» KUTIPAN:
■ ■ ■
Menuju konten utama

Hyukoh Hingga 3rd Line Butterfly: Mengenal Musik Independen Korea

Ada banyak band Korea Selatan dengan musik memikat.

Hyukoh Hingga 3rd Line Butterfly: Mengenal Musik Independen Korea
Ilustrasi Indie Korea Selatan. tirto.id/fiz

tirto.id - Ada yang menarik dari daftar musisi Korea Selatan yang akan tampil pada festival musik Coachella 2019. Ini bukan tentang girlband Blackpink, melainkan Hyukoh.

Blackpink memang sudah mencetak sejarah sebagai girlband Korea pertama yang tampil di festival musik bergengsi di Amerika Serikat itu. Namun, dengan kepopulerannya di seantero dunia, rasanya memang tinggal menunggu waktu saja hingga mereka memulai debutnya di festival-festival musik ternama di Amerika Serikat.

Sebaliknya, Hyukoh bisa dibilang adalah band baru, pun berangkat dari label musik independen. Maka kehadiran mereka di Coachella bisa dibilang lebih mengejutkan, pun lebih menarik untuk dibicarakan. Penampilan mereka menandakan bahwa semesta musik di Korea Selatan lebih luas dan kaya dibandingkan yang selama ini dibicarakan.

Fenomena Bernama Hyukoh

Terbentuk pada 2014, Hyukoh didirikan oleh Oh Hyuk. Dan ya, nama Hyukoh diambil dari penggalan nama Oh Hyuk yang dibalik. Hyuk, yang dijuluki baldy karena kepalanya yang gundul, tinggal di Cina sejak usia 5 bulan karena orang tuanya yang berprofesi sebagai dosen mengajar di beberapa kota, termasuk Beijing.
■ ■ ■
» CUPLIKAN DATA:
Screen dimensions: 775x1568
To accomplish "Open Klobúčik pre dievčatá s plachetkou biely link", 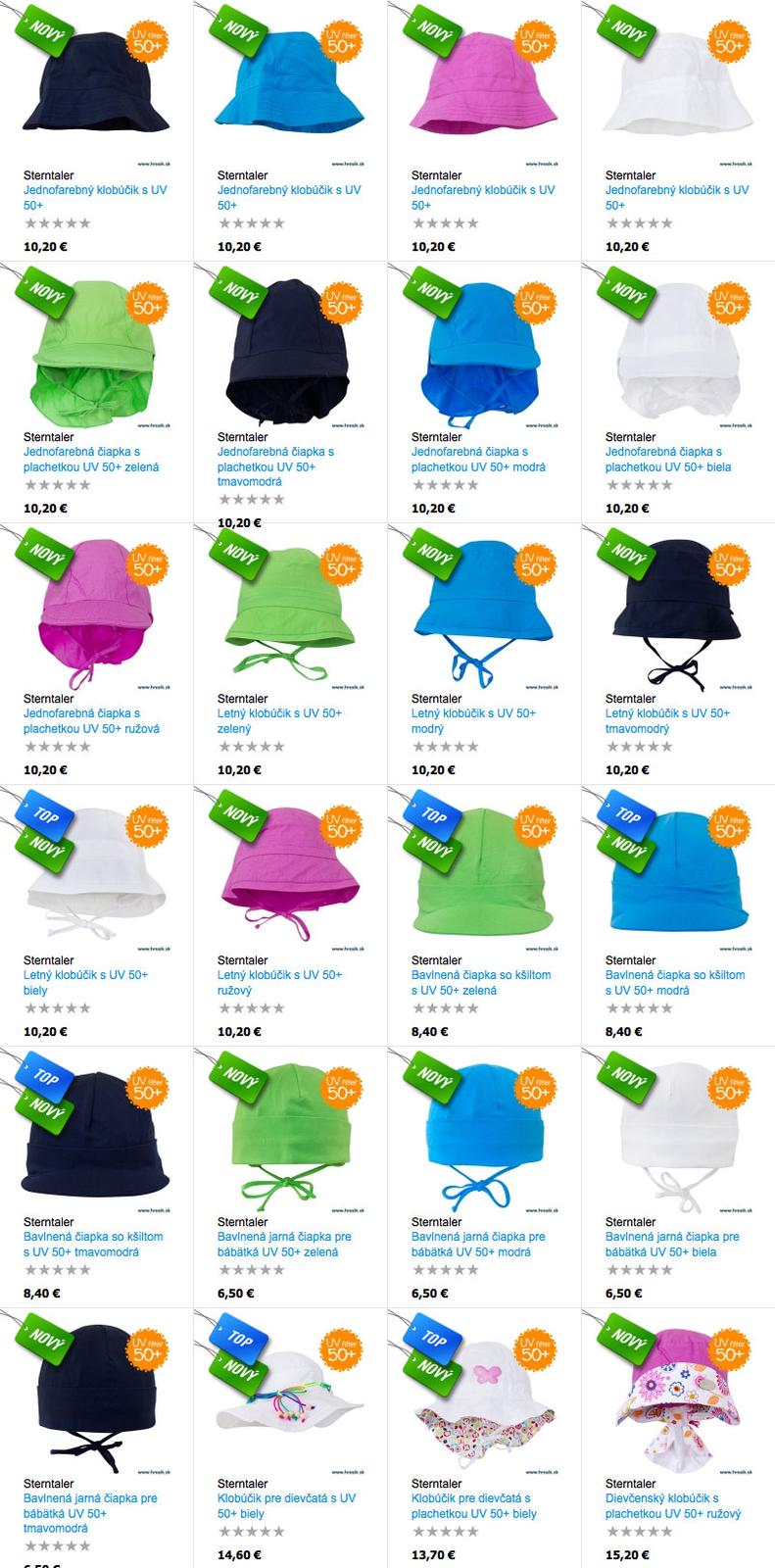I will tap(474, 1506).
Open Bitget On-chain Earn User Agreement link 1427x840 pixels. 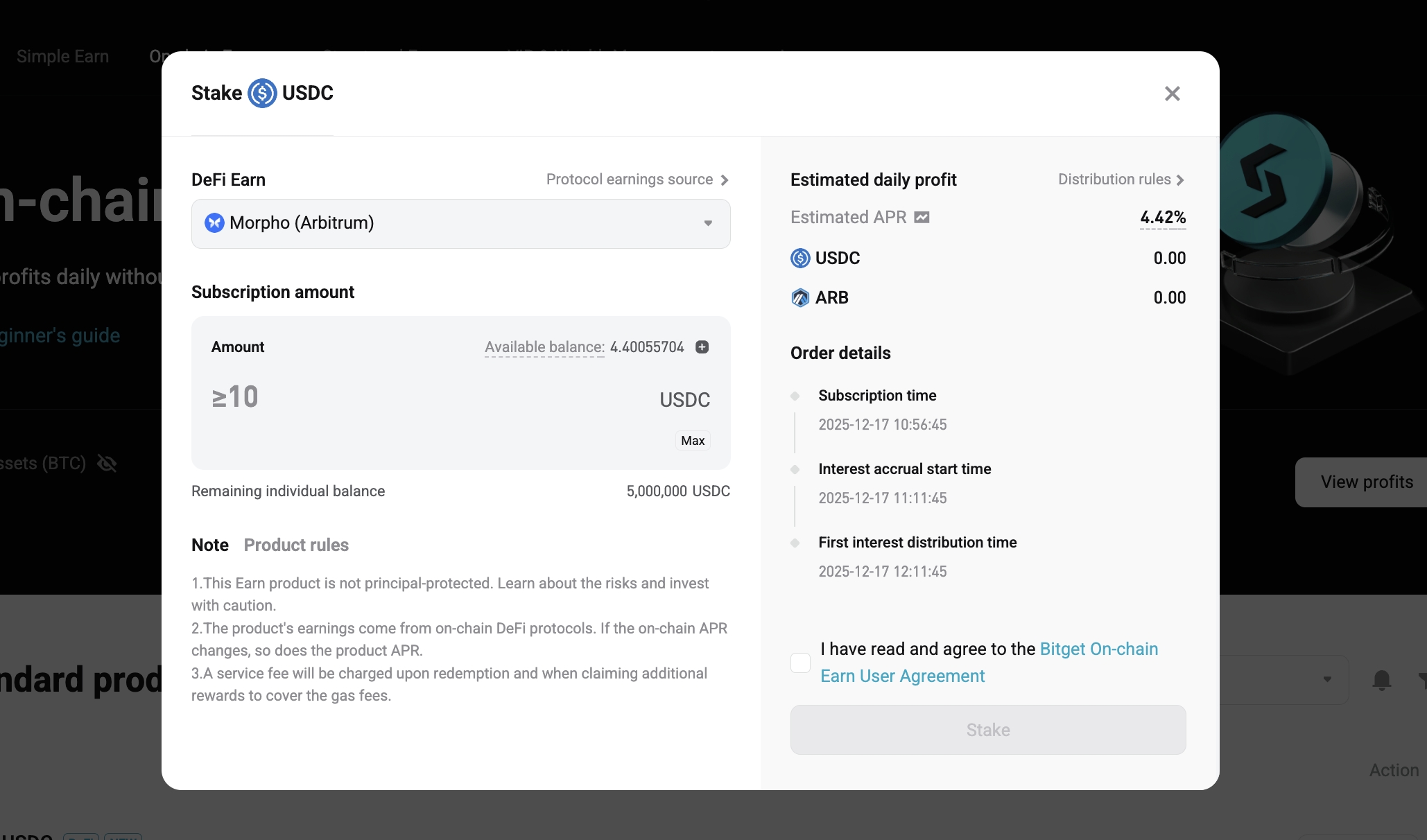(x=1098, y=649)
■ ■ ■
» TUJUAN: Salin bagian artikel tentang musik independen Korea di atas tanpa mengubah satu kata pun, dimulai dari "Ada banyak band" dan berlanjut sampai "Blackpink, melainkan Hyukoh.".

» HASIL TUGAS:
Ada banyak band Korea Selatan dengan musik memikat.

Hyukoh Hingga 3rd Line Butterfly: Mengenal Musik Independen Korea
Ilustrasi Indie Korea Selatan. tirto.id/fiz

tirto.id - Ada yang menarik dari daftar musisi Korea Selatan yang akan tampil pada festival musik Coachella 2019. Ini bukan tentang girlband Blackpink, melainkan Hyukoh.